▶ [TASK PROMPT]: Edit the entries starting at the line that contains "The width and height of the screenshot is (1372, 868)." and ending after the line that contains "center [337, 65].": replace "particular element" with "specific element" and leave everything else unchanged. Return only those lines.

▶ [DATA SUPPLIED]:
▬▬▬▬▬▬

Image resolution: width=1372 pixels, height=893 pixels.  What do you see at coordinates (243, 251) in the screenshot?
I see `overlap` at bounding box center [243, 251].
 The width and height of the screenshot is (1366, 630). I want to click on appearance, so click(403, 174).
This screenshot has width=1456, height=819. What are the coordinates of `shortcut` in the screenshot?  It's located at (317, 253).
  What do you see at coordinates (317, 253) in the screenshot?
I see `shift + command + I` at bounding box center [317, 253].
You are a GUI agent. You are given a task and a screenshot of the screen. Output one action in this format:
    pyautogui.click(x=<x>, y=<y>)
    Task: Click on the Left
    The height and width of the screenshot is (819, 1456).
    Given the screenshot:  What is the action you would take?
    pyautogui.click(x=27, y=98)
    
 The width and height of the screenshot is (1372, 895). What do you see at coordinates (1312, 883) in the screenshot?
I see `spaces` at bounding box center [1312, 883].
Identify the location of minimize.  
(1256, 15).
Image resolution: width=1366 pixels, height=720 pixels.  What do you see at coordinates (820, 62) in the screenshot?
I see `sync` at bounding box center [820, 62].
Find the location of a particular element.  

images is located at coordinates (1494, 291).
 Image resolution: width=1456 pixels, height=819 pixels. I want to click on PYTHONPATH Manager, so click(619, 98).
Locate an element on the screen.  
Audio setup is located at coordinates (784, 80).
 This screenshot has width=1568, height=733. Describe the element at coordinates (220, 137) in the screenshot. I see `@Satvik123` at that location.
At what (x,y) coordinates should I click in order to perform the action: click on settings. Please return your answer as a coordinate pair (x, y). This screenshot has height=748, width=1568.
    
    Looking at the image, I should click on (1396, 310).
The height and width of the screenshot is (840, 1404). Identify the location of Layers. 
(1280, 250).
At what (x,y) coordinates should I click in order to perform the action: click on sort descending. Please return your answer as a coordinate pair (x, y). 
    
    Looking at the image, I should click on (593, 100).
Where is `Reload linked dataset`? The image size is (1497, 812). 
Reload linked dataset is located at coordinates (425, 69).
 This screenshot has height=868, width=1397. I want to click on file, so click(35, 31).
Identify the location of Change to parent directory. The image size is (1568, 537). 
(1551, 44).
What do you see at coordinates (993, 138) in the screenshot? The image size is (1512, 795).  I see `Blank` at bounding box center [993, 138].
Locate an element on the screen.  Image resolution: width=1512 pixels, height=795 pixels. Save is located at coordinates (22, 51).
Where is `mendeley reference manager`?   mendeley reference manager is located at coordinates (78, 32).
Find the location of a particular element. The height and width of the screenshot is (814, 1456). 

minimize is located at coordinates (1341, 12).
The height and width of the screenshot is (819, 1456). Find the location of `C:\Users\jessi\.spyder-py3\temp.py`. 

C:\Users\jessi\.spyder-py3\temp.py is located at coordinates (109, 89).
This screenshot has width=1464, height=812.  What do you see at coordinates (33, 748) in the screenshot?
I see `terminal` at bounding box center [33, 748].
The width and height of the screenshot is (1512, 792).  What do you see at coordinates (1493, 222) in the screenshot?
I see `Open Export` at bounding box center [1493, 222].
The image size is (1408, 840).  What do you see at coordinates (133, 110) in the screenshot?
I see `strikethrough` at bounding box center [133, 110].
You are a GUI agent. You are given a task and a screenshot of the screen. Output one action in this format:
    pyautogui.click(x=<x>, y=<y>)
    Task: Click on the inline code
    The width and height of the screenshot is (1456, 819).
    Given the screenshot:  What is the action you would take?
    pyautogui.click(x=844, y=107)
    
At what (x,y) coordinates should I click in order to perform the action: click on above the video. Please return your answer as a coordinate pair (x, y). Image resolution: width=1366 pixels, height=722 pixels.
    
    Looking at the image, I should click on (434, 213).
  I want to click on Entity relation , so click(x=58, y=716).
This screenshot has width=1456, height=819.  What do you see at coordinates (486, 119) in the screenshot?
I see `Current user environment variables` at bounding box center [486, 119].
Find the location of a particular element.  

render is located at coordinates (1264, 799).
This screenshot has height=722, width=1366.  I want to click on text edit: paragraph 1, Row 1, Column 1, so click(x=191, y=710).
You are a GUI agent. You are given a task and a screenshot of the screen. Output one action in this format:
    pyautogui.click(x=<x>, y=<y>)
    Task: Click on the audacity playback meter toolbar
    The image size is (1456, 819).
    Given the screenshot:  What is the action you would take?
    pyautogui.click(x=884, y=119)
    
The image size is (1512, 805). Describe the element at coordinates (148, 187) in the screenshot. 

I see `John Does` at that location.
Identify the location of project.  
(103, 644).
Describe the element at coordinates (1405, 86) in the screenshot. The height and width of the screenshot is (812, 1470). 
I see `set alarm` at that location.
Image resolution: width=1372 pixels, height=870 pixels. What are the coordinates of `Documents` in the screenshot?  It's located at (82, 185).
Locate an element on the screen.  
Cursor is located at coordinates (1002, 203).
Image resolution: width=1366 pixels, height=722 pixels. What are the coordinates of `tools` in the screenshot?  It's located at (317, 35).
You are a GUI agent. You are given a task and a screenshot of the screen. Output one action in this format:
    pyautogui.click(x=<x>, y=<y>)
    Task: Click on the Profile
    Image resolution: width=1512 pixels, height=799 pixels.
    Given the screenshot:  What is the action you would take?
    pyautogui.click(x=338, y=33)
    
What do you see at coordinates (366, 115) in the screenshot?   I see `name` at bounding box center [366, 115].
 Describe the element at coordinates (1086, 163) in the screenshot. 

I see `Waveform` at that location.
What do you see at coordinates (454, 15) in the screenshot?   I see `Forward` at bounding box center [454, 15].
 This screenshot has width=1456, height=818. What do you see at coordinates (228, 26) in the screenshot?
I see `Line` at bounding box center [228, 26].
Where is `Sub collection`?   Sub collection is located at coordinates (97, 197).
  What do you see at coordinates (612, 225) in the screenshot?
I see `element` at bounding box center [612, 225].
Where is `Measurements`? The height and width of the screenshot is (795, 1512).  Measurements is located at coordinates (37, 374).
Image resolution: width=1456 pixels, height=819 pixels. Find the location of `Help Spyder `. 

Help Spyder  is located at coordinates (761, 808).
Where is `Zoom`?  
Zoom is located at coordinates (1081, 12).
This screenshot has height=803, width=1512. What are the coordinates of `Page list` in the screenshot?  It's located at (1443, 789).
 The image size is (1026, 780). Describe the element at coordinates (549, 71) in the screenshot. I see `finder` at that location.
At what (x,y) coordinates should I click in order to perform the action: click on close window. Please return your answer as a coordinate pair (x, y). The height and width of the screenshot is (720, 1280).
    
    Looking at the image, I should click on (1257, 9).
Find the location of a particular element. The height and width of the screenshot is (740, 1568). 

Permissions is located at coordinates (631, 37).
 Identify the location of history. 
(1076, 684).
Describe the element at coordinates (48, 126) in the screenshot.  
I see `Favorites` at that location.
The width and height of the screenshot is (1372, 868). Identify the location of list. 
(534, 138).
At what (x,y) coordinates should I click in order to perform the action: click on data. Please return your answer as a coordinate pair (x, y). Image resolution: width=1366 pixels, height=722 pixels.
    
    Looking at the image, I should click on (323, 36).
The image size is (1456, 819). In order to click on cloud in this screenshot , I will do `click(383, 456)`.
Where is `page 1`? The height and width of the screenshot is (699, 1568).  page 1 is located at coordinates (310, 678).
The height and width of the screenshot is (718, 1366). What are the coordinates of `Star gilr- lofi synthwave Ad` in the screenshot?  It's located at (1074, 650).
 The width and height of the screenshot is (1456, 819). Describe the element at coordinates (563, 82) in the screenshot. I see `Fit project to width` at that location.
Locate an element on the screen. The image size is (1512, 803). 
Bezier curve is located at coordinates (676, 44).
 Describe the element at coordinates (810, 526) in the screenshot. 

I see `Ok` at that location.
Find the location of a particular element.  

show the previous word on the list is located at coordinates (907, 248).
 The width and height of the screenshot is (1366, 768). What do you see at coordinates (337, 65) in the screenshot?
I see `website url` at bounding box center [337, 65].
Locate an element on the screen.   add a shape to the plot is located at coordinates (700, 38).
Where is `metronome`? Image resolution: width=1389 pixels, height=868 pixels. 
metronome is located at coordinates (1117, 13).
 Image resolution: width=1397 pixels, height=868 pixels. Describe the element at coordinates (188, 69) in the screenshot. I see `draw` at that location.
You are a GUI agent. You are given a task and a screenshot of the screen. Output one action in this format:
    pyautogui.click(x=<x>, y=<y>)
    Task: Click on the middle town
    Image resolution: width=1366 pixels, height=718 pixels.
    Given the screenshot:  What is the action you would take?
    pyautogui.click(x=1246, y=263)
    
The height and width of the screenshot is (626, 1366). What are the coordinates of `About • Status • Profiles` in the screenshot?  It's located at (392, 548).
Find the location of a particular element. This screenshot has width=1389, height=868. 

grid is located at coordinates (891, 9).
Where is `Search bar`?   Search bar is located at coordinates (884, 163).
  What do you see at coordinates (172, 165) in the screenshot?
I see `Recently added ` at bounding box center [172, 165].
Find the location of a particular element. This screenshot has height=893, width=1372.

▬▬▬▬▬▬

▶ [PROBLEM SOLUTION]:
The width and height of the screenshot is (1372, 868). Identify the location of list. 
(534, 138).
At what (x,y) coordinates should I click in order to perform the action: click on data. Please return your answer as a coordinate pair (x, y). Image resolution: width=1366 pixels, height=722 pixels.
    
    Looking at the image, I should click on (323, 36).
The image size is (1456, 819). In order to click on cloud in this screenshot , I will do `click(383, 456)`.
Where is `page 1`? The height and width of the screenshot is (699, 1568).  page 1 is located at coordinates (310, 678).
The height and width of the screenshot is (718, 1366). What are the coordinates of `Star gilr- lofi synthwave Ad` in the screenshot?  It's located at (1074, 650).
 The width and height of the screenshot is (1456, 819). Describe the element at coordinates (563, 82) in the screenshot. I see `Fit project to width` at that location.
Locate an element on the screen. The image size is (1512, 803). 
Bezier curve is located at coordinates (676, 44).
 Describe the element at coordinates (810, 526) in the screenshot. 

I see `Ok` at that location.
Find the location of a specific element.  

show the previous word on the list is located at coordinates (907, 248).
 The width and height of the screenshot is (1366, 768). What do you see at coordinates (337, 65) in the screenshot?
I see `website url` at bounding box center [337, 65].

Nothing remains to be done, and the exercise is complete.